Das ist ja ernsthaft auch kaum ein Leben lang durchzuhalten. Aber die meisten unserer Mitbürger trauen der Kirche, den Kirchen nicht recht über den Weg. Sie sehen zu viel Apparat, zu viel bürokratische Behörde. Sie sehen zu wenig Evangelium. Das - so meine ich - muss sich ändern!
Nehmt von dieser Wallfahrt diesen Impuls, diese Botschaft des Jubiläumsjahres 2000 mit: „Das Evangelium in Thüringen auf den Leuchter stellen - auch für NichtChristen!" Das war das Thema des Pastoraltages in unserem Bistum im März 1999 gewesen. Ich werde in Kürze an alle Pfarrgemeinderäte eine Einladung schicken, anhand konkreter Vorschläge einmal in dem einen oder anderen Lebensfeld zu versuchen, „das Evangelium unter die Leute zu bringen". Beratet mit der Pfarrgemeinde darüber und greift einmal ein konkretes Vorhaben auf.

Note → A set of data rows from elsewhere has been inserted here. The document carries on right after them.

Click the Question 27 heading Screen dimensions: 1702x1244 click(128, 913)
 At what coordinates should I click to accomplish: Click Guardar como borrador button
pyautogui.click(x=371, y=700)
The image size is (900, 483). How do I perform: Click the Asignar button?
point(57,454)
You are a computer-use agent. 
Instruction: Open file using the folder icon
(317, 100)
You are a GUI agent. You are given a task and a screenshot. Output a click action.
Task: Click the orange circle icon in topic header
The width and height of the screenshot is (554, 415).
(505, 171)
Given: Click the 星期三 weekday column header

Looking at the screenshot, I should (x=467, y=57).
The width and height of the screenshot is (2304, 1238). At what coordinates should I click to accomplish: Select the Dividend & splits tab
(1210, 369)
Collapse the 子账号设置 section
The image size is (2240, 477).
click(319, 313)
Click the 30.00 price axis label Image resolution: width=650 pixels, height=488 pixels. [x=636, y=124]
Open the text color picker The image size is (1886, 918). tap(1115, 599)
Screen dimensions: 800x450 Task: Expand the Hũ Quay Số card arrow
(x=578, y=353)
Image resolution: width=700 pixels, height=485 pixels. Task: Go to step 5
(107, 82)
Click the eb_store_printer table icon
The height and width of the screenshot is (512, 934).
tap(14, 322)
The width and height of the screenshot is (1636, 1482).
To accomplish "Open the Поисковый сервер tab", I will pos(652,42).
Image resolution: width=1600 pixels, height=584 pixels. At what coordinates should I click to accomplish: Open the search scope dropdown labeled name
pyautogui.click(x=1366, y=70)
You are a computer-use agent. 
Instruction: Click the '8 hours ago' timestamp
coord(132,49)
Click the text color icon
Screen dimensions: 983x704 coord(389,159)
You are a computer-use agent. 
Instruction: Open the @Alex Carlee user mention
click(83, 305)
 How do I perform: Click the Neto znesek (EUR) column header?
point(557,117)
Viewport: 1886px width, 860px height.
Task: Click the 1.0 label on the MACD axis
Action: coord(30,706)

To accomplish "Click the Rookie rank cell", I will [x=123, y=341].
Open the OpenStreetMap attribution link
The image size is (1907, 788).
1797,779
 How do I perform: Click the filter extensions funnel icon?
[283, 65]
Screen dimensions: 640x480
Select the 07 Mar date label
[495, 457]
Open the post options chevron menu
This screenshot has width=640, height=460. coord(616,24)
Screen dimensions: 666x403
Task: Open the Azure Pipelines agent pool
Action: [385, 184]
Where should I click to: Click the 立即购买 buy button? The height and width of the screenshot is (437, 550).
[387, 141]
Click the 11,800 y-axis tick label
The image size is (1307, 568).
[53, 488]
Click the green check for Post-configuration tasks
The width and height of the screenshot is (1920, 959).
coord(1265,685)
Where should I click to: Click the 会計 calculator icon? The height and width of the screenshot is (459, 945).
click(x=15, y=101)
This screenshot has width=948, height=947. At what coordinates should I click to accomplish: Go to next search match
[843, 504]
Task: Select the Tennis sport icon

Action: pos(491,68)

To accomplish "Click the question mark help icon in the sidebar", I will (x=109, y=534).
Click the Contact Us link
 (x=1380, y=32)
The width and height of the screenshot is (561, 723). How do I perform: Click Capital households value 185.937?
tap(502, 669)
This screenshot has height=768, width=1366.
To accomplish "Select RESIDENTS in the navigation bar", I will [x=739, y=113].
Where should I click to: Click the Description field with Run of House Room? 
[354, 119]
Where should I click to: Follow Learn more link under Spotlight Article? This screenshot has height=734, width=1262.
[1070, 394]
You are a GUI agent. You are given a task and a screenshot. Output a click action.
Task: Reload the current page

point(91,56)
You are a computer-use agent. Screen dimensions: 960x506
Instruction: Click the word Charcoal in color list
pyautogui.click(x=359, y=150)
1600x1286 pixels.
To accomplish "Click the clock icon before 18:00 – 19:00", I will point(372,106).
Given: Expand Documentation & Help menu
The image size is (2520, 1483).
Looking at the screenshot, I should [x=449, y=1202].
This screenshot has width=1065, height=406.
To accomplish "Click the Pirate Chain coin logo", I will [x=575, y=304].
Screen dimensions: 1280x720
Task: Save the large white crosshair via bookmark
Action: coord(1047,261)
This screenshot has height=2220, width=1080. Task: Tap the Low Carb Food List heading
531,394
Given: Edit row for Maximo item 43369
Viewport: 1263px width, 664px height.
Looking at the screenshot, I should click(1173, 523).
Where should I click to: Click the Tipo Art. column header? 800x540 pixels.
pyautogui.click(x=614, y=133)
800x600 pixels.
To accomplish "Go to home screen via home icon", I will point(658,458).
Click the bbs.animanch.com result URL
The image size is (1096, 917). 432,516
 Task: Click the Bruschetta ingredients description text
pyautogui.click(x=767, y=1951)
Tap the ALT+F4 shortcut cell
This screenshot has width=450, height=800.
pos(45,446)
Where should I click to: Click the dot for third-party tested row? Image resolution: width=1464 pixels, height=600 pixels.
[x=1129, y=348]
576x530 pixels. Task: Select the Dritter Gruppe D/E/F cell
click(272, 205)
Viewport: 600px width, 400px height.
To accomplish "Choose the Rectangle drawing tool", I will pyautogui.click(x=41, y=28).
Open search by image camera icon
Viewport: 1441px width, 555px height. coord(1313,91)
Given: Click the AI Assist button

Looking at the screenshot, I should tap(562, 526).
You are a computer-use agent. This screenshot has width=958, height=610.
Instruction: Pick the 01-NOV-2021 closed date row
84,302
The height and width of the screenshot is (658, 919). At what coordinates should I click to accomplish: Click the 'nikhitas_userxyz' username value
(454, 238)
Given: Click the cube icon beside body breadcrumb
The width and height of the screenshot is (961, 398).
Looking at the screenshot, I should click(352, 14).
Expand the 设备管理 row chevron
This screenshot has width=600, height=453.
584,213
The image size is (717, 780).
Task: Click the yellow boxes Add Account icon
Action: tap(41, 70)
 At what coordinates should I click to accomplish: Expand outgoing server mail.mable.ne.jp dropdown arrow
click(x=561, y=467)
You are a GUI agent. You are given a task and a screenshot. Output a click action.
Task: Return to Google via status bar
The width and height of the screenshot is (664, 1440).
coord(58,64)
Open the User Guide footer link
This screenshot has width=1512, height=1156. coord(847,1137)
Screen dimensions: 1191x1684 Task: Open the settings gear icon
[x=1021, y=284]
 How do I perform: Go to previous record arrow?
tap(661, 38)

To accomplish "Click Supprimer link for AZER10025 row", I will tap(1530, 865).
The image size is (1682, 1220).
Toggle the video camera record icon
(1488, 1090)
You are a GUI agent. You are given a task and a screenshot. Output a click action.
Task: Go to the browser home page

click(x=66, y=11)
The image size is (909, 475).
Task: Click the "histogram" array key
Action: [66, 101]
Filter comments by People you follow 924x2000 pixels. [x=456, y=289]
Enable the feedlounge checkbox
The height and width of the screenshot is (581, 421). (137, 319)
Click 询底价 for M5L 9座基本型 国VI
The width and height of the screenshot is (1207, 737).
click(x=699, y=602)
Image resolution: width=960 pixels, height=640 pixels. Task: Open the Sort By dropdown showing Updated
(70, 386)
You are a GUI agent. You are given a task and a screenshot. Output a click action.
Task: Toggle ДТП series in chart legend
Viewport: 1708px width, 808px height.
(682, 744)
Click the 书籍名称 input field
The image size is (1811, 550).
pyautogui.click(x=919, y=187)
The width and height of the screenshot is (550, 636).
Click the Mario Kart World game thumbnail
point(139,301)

Ich rege an, etwa im Jahr 2002 einmal eine Bestandsaufnahme all der Versuche zu machen, die in diese Richtung gelaufen sind. Es gibt schon eine ganze Reihe guter Einzelbeispiele, etwa:
Aktion „Offene Kirchentür";
Gottesdienste, bei denen auch NichtChristen vorkommen und begrüßt werden;
Christen in der Telefonberatung;
Kirche im offenen Kanal einer Kommune;
christliche Beiträge in Tageszeitungen, im MDR;
nichtgetaufte Jugendliche, nichtchristliche Gäste in unseren kirchlichen Häusern;
NichtChristen, die sich bei der Caritas engagieren, bei den Maltesern, in einer Pfadfindergruppe usf.
Ich selbst merke es immer wieder, wenn ich NichtChristen, etwa Ärzten, Politikern, Wirtschaftsleuten begegne: Man hört durchaus auf das, was unsere Kirche, was christlicher Glaube vom Menschen und zu den Problemen der Zeit zu sagen hat.
Liebe Schwestern und Brüder! Haben wir mehr Selbstbewusstsein! Ich füge gern hinzu: demütiges Selbstbewusstsein! Wir sind reicher als wir meinen. Wir Christen besitzen Hoffnungsgüter, von denen die Welt morgen leben wird. Wir müssen nur selbst davon Gebrauch machen.
2000 Jahre Christentum, 1500 Jahre davon in Thüringen. Wir können nach diesem Jubiläumsjahr nicht einfach zur gewohnten Tagesordnung übergehen. „Gemäß Seinem Willen - den Menschen nahe sein!" Dieses Land wartet auf unser Zeugnis. Der Herr wartet darauf. Verweigern wir uns ihm nicht! Amen.